**Task to complete:**
Go through the listing below and show each line that has the word "agent".
<<<<
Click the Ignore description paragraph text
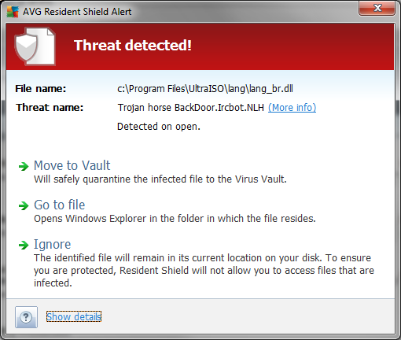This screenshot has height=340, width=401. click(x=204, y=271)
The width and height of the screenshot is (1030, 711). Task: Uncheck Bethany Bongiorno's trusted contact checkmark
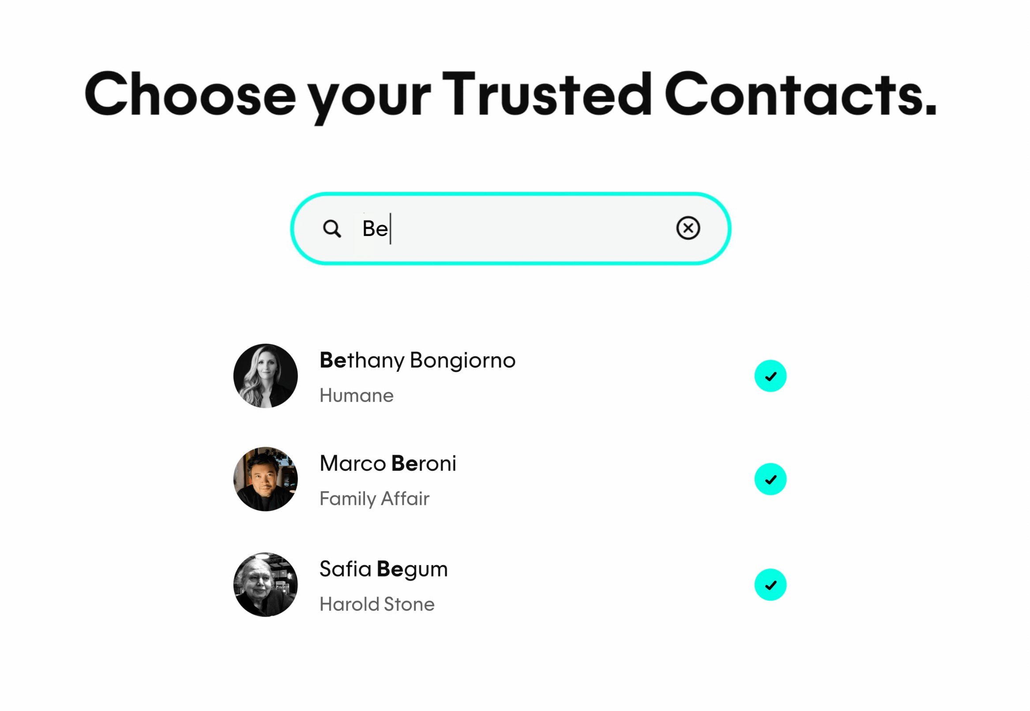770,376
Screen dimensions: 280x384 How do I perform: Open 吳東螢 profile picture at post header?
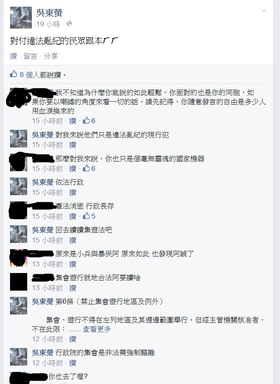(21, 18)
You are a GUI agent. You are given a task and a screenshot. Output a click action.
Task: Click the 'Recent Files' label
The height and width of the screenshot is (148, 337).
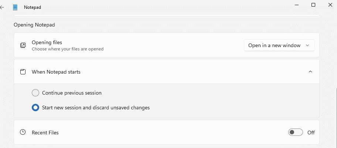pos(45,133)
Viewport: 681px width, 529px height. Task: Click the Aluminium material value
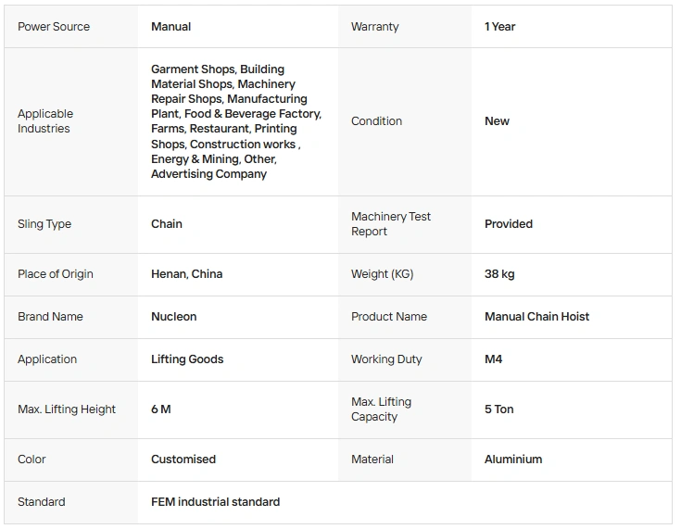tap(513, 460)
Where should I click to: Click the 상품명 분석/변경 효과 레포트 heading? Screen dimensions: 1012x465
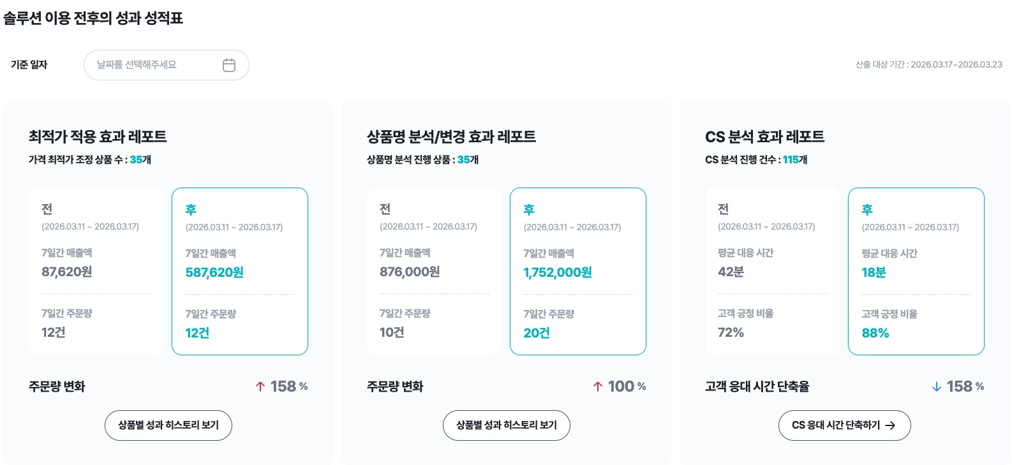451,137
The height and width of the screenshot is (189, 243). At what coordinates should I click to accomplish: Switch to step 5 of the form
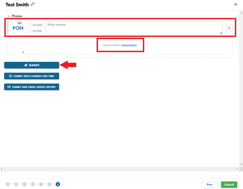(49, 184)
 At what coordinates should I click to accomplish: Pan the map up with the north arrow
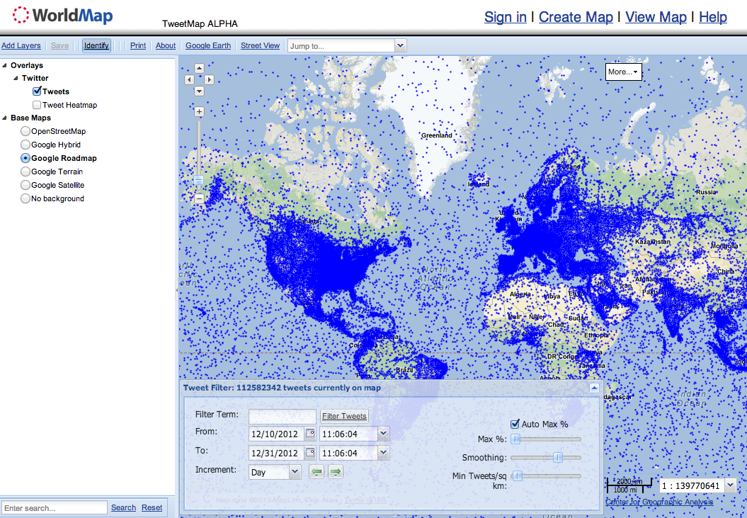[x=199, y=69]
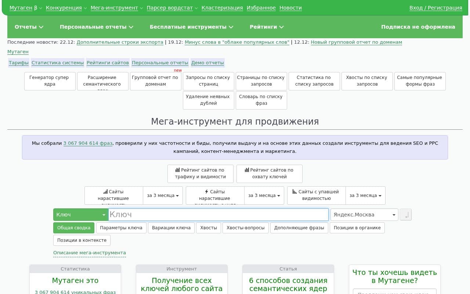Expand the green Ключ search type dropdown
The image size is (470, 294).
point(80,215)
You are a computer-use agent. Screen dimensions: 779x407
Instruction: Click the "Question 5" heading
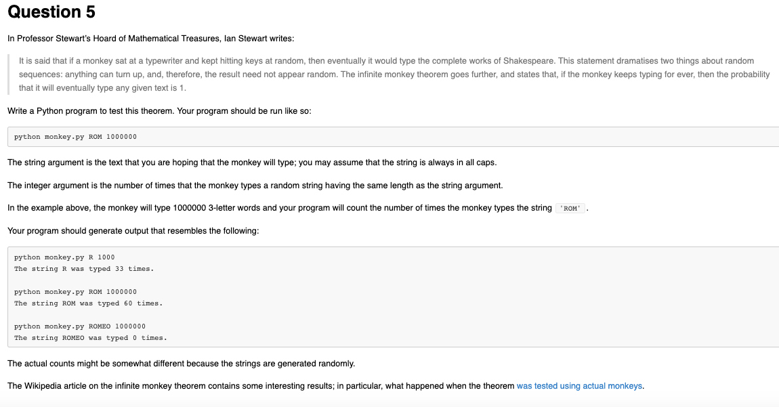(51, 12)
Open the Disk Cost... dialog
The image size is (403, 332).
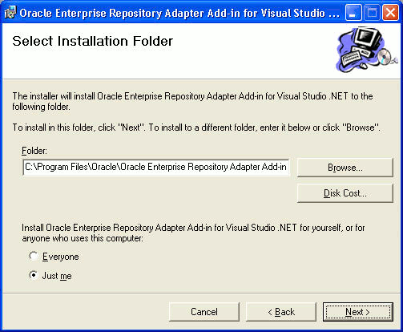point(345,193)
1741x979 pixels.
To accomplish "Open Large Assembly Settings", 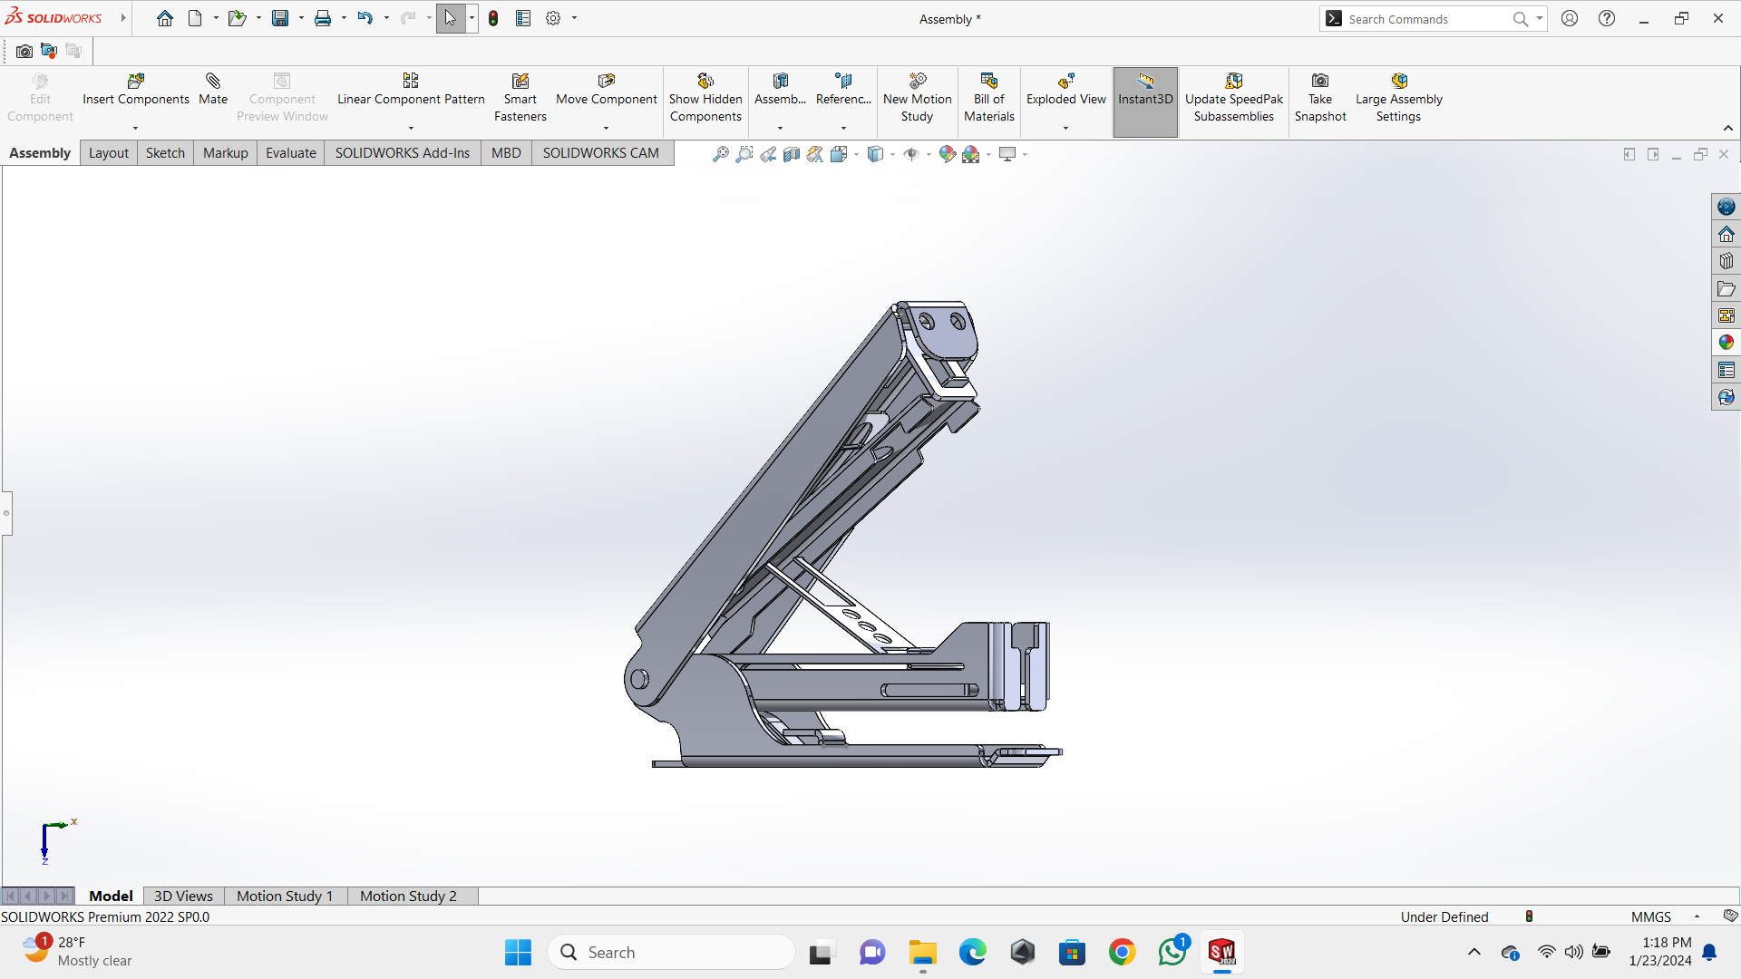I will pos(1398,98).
>>>>
<<<<
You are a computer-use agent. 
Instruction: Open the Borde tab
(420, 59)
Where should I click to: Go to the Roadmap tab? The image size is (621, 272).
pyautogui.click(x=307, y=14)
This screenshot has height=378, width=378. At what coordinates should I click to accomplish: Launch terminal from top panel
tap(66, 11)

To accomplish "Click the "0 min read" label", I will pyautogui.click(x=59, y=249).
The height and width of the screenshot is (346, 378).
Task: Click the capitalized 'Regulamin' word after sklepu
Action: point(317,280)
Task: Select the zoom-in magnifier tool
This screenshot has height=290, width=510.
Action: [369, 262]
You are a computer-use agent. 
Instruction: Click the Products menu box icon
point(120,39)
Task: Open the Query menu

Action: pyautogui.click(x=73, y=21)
>>>>
**Result for this task:**
You are a GUI agent. You are given a task and a screenshot. Output a click action.
You are a computer-use agent. Screen dimensions: 779x407
You are a computer-use agent. 
You are a computer-use agent. 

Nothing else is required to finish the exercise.